Abstract: The next-generation sequencing instruments enable biological researchers to generate voluminous amounts of data. In the near future, it is projected that genomics will be the largest source of big-data. A major challenge of big data is the efficient analysis of very large data-sets. Modern heterogeneous parallel computing systems, which comprise multiple CPUs, GPUs, and Intel Xeon Phis, can cope with the requirements of big-data analysis applications. However, utilizing these resources to their highest possible extent demands advanced knowledge of various hardware architectures and programming frameworks. Furthermore, optimized software execution on such systems demands consideration of many compile-time and run-time system parameters.In this thesis, we study and develop parallel pattern matching algorithms for heterogeneous computing systems. We apply our pattern matching algorithm for DNA sequence analysis.
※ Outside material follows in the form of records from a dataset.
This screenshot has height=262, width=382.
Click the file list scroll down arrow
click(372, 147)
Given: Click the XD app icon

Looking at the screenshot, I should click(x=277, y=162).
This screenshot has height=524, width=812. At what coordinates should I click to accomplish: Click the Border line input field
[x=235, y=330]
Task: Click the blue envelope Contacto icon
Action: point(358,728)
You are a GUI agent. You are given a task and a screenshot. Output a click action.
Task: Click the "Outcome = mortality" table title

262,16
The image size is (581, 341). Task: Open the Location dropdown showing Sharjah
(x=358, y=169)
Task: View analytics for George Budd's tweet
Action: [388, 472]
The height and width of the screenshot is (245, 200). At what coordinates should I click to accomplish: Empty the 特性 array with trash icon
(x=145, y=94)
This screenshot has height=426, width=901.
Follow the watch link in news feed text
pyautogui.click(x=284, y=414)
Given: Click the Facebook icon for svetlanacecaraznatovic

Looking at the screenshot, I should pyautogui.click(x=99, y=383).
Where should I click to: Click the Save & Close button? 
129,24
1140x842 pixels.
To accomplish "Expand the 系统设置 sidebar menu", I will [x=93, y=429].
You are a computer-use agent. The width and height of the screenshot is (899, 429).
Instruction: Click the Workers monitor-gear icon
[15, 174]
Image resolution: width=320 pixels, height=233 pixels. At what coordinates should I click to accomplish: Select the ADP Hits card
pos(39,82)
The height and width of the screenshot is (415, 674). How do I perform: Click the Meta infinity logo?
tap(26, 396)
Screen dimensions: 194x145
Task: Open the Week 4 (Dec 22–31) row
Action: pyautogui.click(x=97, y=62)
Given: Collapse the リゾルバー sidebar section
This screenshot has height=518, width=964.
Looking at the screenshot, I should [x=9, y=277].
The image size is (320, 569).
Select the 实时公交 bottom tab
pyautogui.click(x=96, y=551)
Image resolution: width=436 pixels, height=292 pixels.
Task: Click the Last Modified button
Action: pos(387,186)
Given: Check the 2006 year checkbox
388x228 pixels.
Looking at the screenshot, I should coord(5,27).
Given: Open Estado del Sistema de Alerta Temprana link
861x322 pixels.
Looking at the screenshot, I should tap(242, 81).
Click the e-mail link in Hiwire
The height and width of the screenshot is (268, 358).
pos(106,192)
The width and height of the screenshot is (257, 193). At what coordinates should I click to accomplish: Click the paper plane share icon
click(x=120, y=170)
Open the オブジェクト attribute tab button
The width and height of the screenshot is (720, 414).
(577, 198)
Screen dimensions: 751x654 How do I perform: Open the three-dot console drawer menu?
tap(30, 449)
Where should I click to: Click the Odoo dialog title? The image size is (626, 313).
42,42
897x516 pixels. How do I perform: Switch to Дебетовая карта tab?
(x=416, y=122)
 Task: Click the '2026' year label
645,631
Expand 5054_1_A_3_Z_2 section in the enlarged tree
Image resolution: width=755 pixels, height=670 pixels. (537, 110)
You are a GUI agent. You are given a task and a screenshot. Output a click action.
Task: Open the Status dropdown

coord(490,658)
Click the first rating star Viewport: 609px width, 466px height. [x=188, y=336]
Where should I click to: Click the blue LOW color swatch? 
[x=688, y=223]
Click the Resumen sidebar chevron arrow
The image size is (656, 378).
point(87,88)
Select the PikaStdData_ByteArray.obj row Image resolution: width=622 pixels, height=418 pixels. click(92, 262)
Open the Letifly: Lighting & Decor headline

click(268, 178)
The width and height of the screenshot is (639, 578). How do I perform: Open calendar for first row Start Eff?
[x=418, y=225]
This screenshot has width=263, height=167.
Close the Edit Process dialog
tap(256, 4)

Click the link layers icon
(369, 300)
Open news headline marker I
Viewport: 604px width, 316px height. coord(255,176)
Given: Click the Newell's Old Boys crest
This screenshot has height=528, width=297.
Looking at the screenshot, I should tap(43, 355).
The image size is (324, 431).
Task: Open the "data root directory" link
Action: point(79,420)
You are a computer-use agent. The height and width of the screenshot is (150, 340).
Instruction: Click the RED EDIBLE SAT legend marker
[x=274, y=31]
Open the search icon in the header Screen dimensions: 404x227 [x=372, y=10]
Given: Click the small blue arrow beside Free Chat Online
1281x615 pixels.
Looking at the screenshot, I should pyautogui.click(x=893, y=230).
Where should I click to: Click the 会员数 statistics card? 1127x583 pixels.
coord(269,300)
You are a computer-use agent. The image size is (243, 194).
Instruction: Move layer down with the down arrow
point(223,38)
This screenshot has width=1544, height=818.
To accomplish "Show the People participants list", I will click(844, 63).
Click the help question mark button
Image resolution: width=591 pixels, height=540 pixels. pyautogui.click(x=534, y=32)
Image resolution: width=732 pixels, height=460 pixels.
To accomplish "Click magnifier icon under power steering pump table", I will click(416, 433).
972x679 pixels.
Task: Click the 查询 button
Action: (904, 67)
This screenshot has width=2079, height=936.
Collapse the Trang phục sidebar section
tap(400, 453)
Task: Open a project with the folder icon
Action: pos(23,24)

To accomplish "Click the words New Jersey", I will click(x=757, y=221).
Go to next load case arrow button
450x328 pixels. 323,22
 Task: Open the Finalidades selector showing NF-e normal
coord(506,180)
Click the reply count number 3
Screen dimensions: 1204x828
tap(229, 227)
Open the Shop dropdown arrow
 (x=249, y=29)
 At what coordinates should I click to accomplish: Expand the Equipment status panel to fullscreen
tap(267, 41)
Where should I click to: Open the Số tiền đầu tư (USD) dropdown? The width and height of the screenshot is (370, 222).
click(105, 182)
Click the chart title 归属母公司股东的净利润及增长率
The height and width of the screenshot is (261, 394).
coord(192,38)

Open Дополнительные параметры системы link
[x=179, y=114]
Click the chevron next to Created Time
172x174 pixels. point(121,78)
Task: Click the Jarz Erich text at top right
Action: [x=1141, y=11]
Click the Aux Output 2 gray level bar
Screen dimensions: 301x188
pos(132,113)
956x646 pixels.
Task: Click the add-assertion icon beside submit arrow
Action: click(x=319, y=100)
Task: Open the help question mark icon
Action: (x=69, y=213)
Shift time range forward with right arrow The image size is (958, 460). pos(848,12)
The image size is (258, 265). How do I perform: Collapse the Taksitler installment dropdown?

Experimental evaluation results show that our parallel algorithm can achieve more than 50x speedup when executed on host CPUs and more than 30x when executed on Intel Xeon Phi compared to the sequential version executed on the CPU.Thereafter, we combine machine learning and search-based meta-heuristics to determine near-optimal parameter configurations of parallel matching algorithms for efficient execution on heterogeneous computing systems. We use our approach to distribute the workload of the DNA sequence analysis application across the available host CPUs and accelerating devices and to determine the system configuration parameters of a heterogeneous system that comprise Intel Xeon CPUs and Xeon Phi accelerator. Experimental results show that the execution that uses the resources of both host CPUs and accelerating device outperforms the host-only and the device-only executions.Furthermore, we propose programming abstractions, a source-to-source compiler, and a run-time system for heterogeneous stream computing. Given a source code annotated with compiler directives, the source-to-source compiler can generate device-specific code. The run-time system can automatically distribute the workload across the available host CPUs and accelerating devices. Experimental results show that our solution significantly reduces the programming effort and the generated code delivers better performance than the CPUs-only or GPUs-only executions.